━━━━━ TEXTO DO DOCUMENTO

No atinente aos factores que prejudicam o reconhecimento e a valorização da pandemia, tornou-se claro que nos dias de hoje e para prejudicar o seu combate, temos de eliminar duas novas pragas, a infodemia e a proliferação das fake news, cuja disseminação viral ocorre sobretudo nas redes sociais. O impacto destas novas pragas é de tal modo significativo na desvalorização da ciência e do conhecimento que a OMS, entre inúmeras outras organizações, estabeleceu um programa específico de prevenção e minimização dos seus efeitos. Do sucesso destes programas dependerá também a nossa resposta a futuras ameaças a nível local ou global.

Os últimos 13 meses têm sido ricos em oportunidades de aprendizagem e melhoria, sendo certo que a pandemia ainda não cessou. Reconheçamos que, se nada aprendermos e nada mudarmos, a pandemia terá sido mais uma intercorrência e uma oportunidade desperdiçada. O grande ensinamento adveniente desta pandemia, o SARS-CoV-2, é a importância da preparação e da organização assente na ciência e no conhecimento. Se decidir em pandemia é decidir na incerteza, decida-se com a melhor fundamentação disponível, com transparência, com capacidade de avaliar e de monitorizar e sabendo comunicar. Nunca esquecendo que "é preferível ser aproximadamente certo do que precisamente errado" (Warren Buffet), que a "decisão certa pode ser a decisão errada se tomada demasiado tarde" (Lee Iacocca) e que "a boa comunicação é a ponte entre a confusão e a clareza" (Nat Turner).

━━━━━━━━━━

O QUE SE PEDE -
Segundo o texto sobre a pandemia, qual é o grande ensinamento desta pandemia? O material abaixo é independente do texto.

━━━━━ CONTEÚDO DOS DADOS

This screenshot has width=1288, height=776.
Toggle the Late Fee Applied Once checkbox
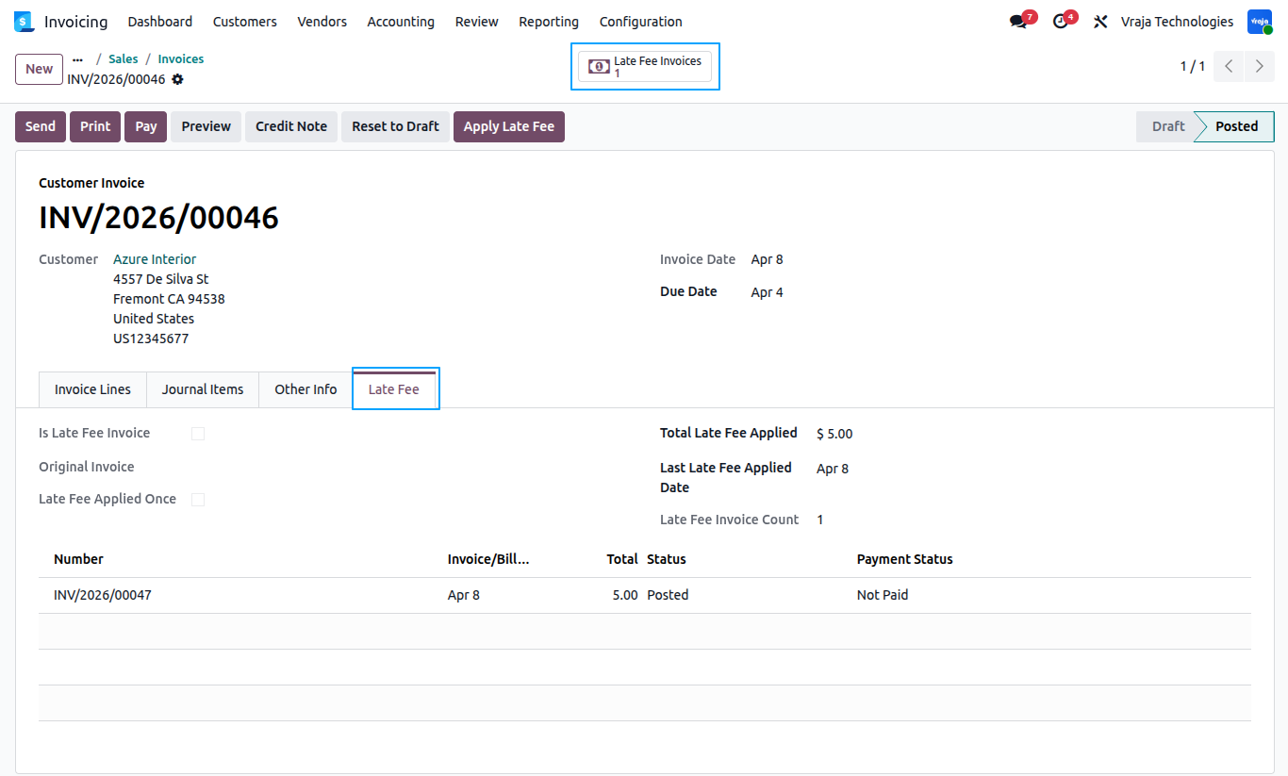point(198,500)
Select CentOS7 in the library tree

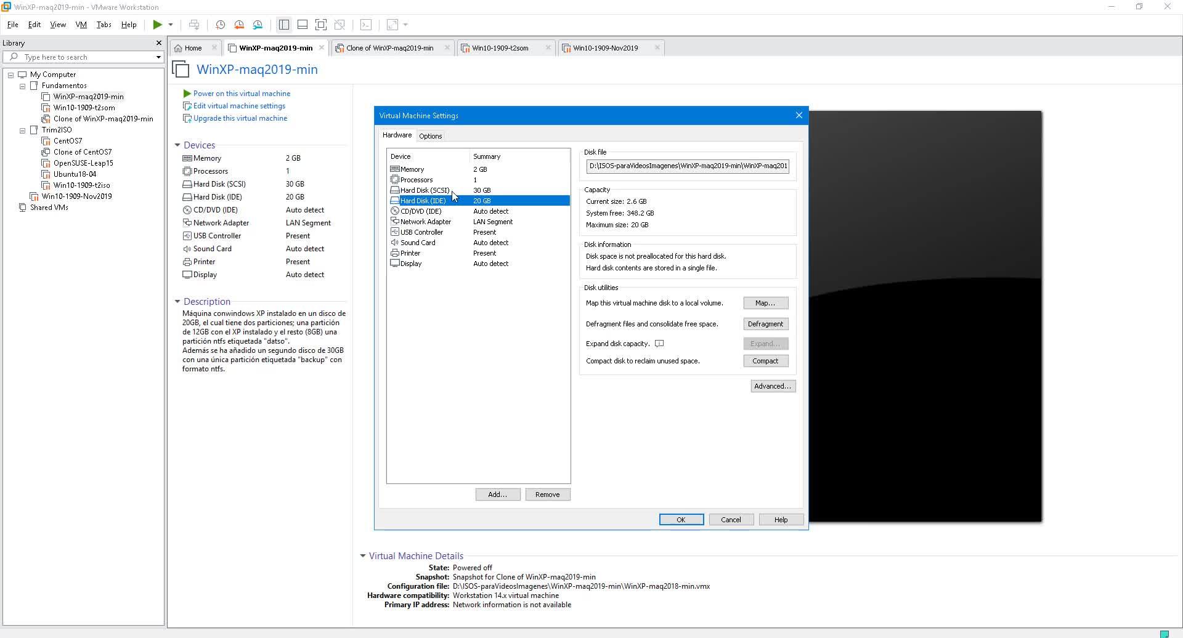coord(68,141)

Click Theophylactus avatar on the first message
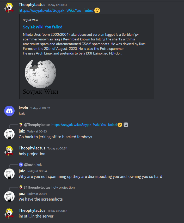click(x=9, y=8)
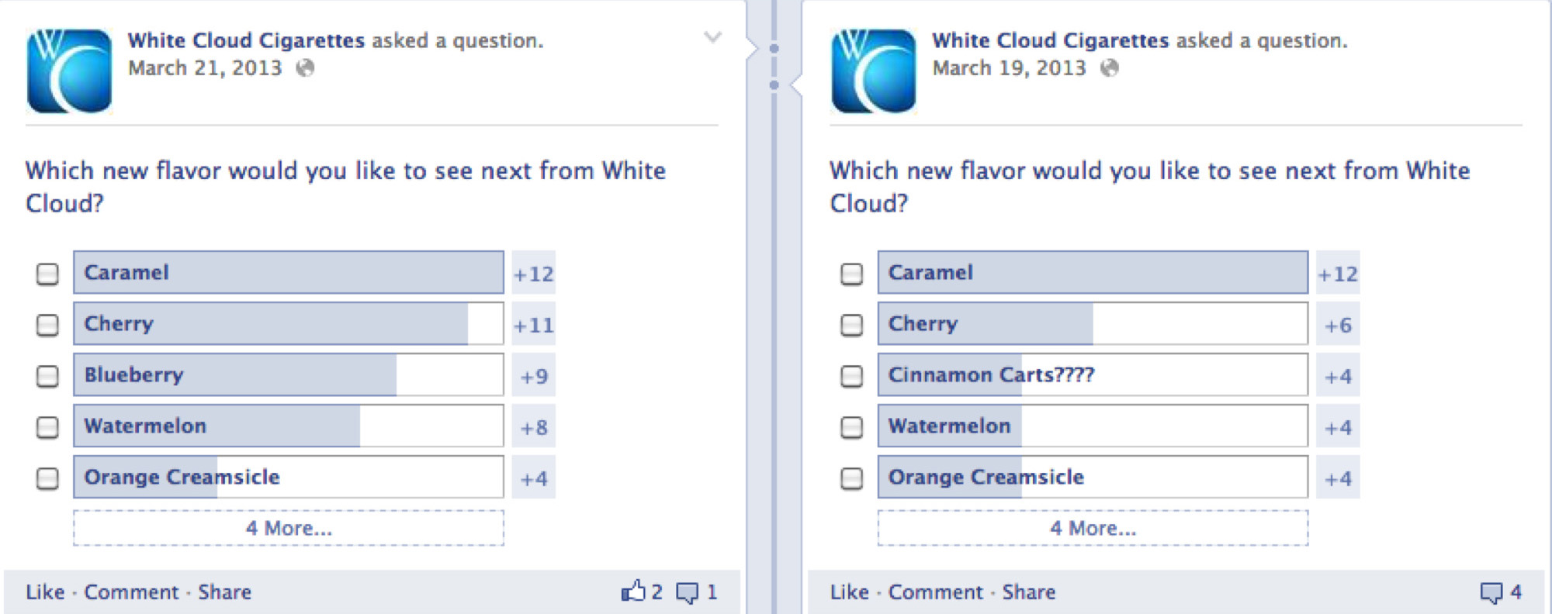The width and height of the screenshot is (1552, 614).
Task: Click comment bubble icon showing 4 comments
Action: 1491,593
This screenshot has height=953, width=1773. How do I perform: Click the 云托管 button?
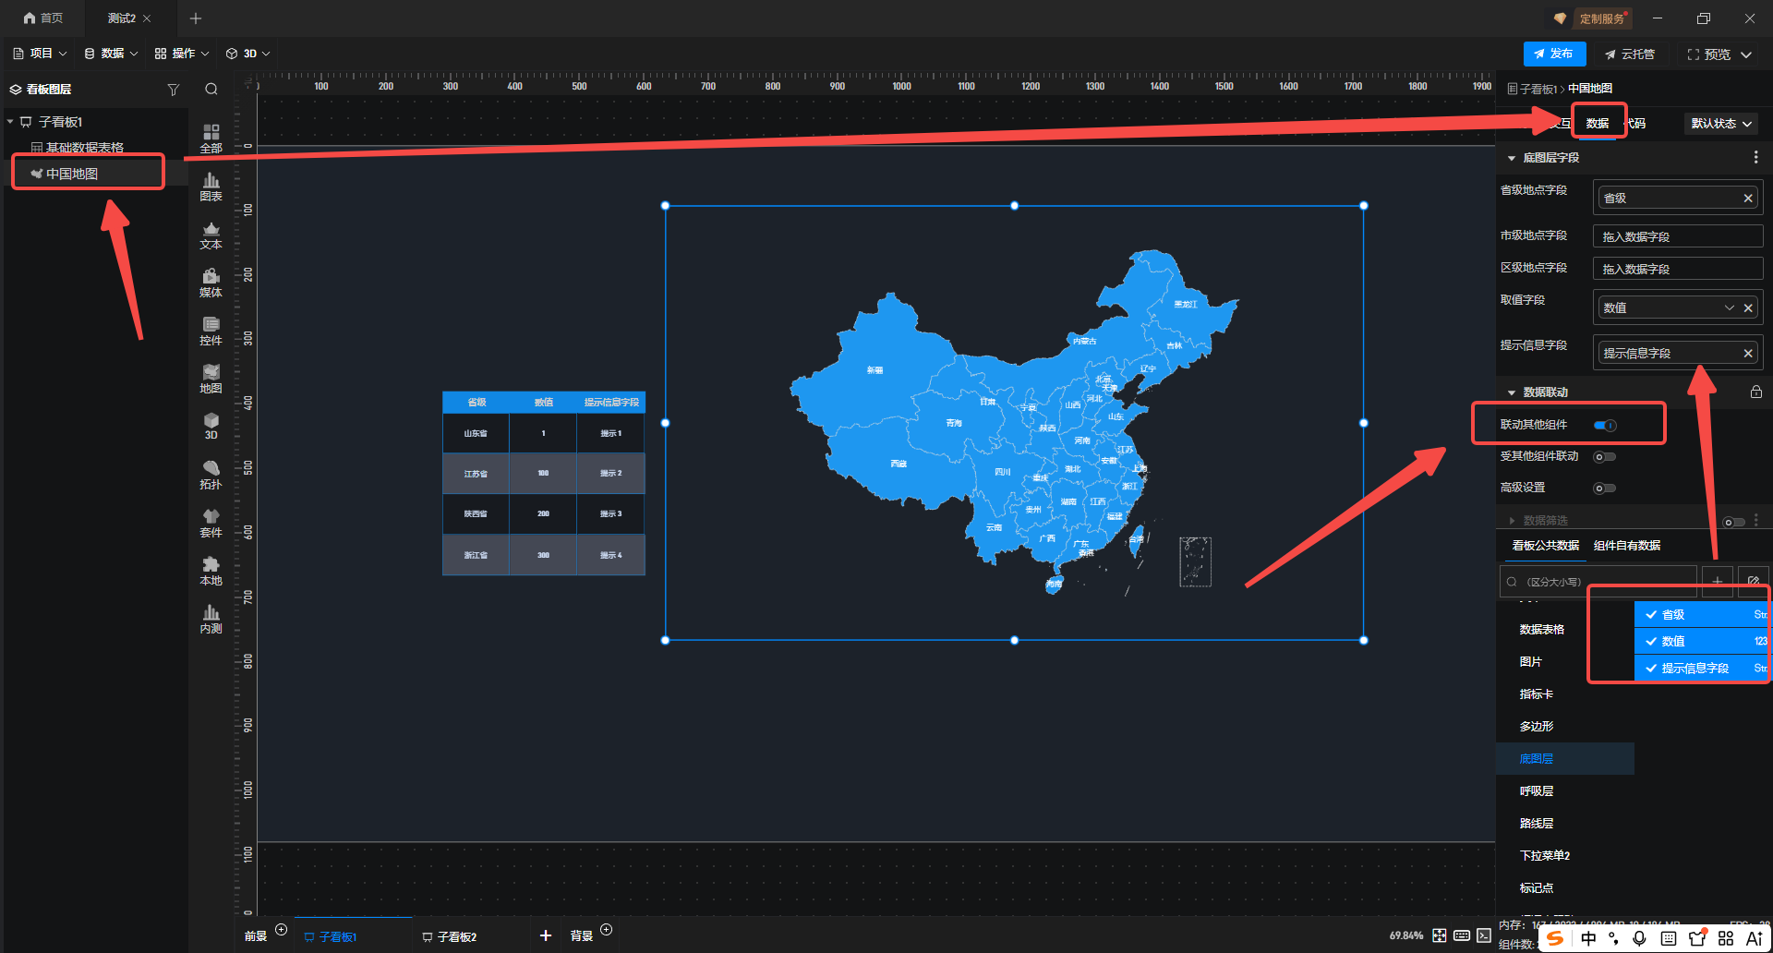[x=1630, y=54]
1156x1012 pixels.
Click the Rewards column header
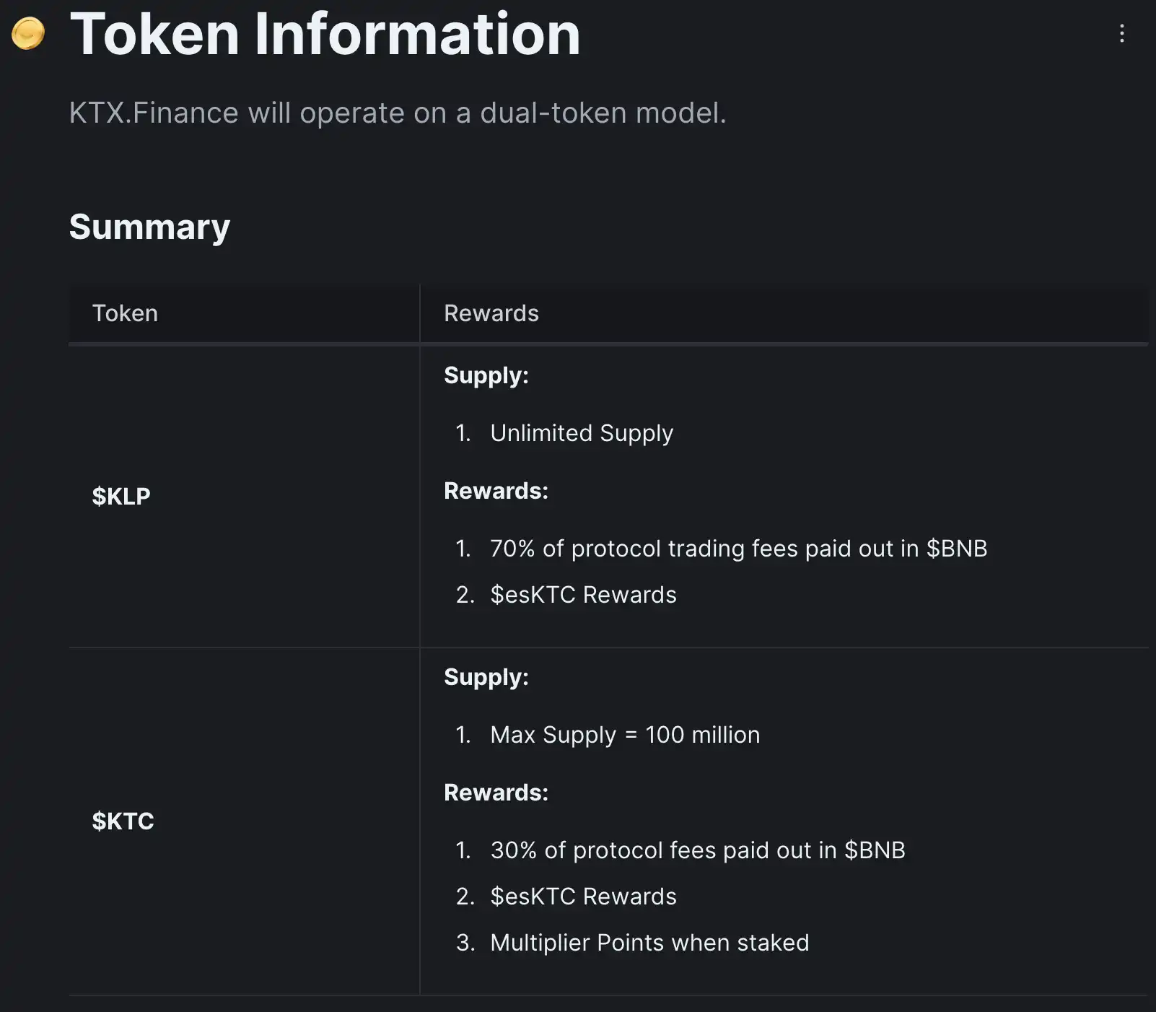(491, 313)
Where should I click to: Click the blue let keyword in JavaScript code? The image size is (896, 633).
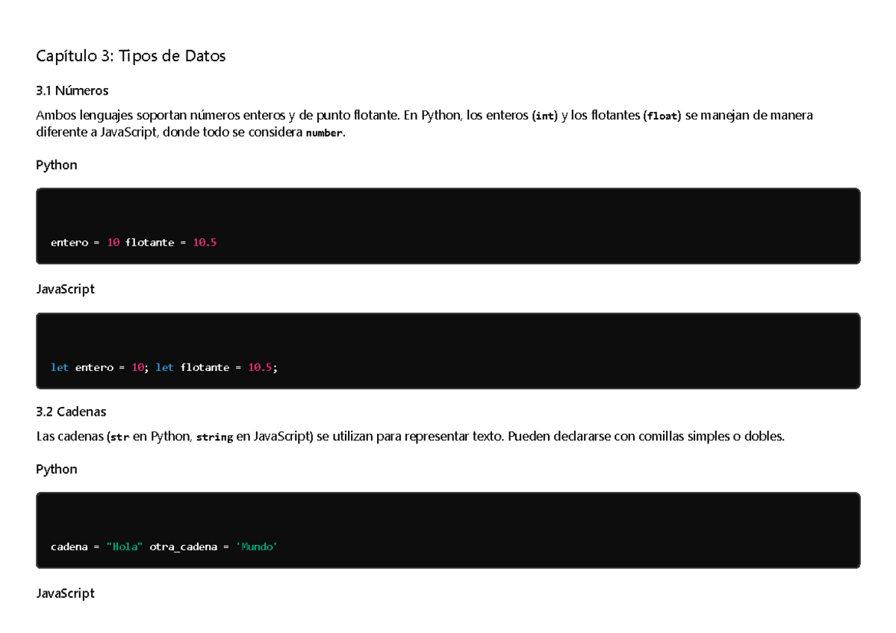coord(59,367)
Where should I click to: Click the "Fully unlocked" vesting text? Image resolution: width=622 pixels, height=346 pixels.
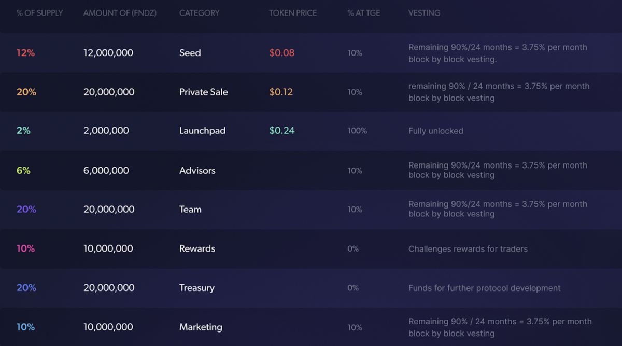[435, 131]
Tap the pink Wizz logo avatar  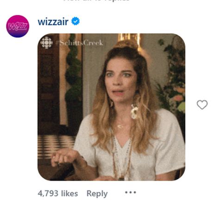click(18, 26)
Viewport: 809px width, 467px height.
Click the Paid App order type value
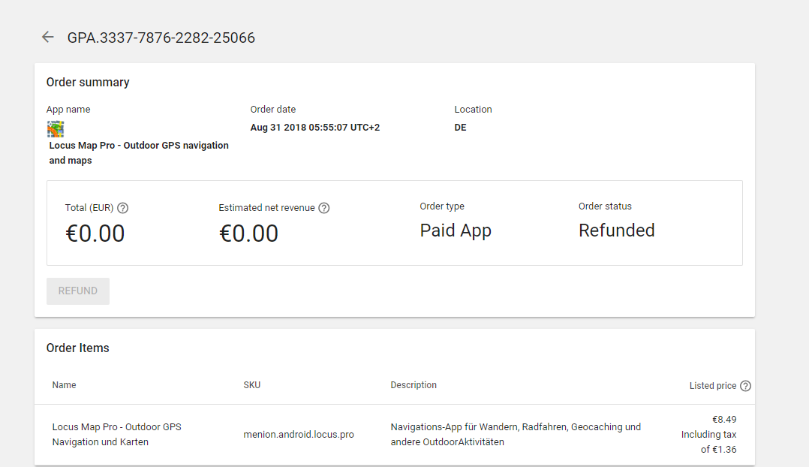(x=456, y=230)
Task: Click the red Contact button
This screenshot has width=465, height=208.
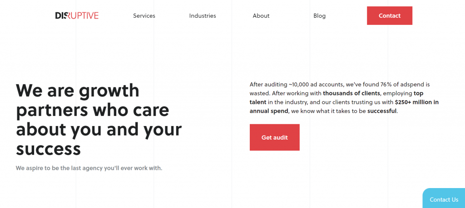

━━━━━━━━━━

RESPOSTA -
A importância da preparação e da organização assente na ciência e no conhecimento.